> _Set exercise_
Copy the records word for word, from the very first line through the line containing "Action: click(209, 24)", inclusive.
═════ Records to process ═════
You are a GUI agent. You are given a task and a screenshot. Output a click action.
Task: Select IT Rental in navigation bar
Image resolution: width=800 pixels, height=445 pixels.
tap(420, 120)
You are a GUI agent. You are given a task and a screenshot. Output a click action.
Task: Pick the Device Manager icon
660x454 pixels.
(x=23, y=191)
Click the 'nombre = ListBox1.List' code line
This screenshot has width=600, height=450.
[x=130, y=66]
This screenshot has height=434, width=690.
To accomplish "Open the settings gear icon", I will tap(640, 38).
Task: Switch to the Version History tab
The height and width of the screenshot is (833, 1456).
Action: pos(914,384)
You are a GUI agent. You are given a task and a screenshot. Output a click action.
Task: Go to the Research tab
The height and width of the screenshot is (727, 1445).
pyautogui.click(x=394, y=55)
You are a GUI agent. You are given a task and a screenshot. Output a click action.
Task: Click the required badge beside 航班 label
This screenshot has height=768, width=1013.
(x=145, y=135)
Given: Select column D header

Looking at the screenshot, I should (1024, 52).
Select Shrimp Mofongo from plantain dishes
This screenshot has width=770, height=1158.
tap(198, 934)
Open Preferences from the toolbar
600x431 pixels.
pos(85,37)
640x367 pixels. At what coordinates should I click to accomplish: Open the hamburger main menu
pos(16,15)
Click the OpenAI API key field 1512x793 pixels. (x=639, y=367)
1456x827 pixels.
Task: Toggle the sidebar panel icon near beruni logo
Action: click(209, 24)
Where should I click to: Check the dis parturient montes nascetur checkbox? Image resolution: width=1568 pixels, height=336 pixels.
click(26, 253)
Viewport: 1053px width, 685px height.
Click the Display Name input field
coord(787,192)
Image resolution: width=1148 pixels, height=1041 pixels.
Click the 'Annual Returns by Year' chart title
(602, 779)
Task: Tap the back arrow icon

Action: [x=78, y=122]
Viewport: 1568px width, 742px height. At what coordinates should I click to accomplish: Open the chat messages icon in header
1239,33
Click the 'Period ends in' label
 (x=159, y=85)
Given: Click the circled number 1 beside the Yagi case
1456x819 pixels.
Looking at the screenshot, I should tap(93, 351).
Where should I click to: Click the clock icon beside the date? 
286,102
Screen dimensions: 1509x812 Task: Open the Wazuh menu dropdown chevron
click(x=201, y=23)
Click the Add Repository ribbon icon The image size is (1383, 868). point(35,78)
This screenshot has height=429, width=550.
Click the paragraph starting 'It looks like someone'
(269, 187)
═════
> _Result for this task_
You are a GUI agent. You are given a task and a screenshot. Output a click action.
Task: Select IT Rental in navigation bar
Image resolution: width=800 pixels, height=445 pixels.
tap(420, 120)
You are a GUI agent. You are given a task and a screenshot. Output a click action.
Task: Pick the Device Manager icon
660x454 pixels.
(x=23, y=191)
Click the 'nombre = ListBox1.List' code line
This screenshot has width=600, height=450.
[x=130, y=66]
This screenshot has height=434, width=690.
To accomplish "Open the settings gear icon", I will tap(640, 38).
Task: Switch to the Version History tab
The height and width of the screenshot is (833, 1456).
Action: pos(914,384)
You are a GUI agent. You are given a task and a screenshot. Output a click action.
Task: Go to the Research tab
The height and width of the screenshot is (727, 1445).
pyautogui.click(x=394, y=55)
You are a GUI agent. You are given a task and a screenshot. Output a click action.
Task: Click the required badge beside 航班 label
This screenshot has height=768, width=1013.
(x=145, y=135)
Given: Select column D header

Looking at the screenshot, I should (1024, 52).
Select Shrimp Mofongo from plantain dishes
This screenshot has width=770, height=1158.
tap(198, 934)
Open Preferences from the toolbar
600x431 pixels.
pos(85,37)
640x367 pixels. At what coordinates should I click to accomplish: Open the hamburger main menu
pos(16,15)
Click the OpenAI API key field 1512x793 pixels. (x=639, y=367)
1456x827 pixels.
Task: Toggle the sidebar panel icon near beruni logo
Action: click(209, 24)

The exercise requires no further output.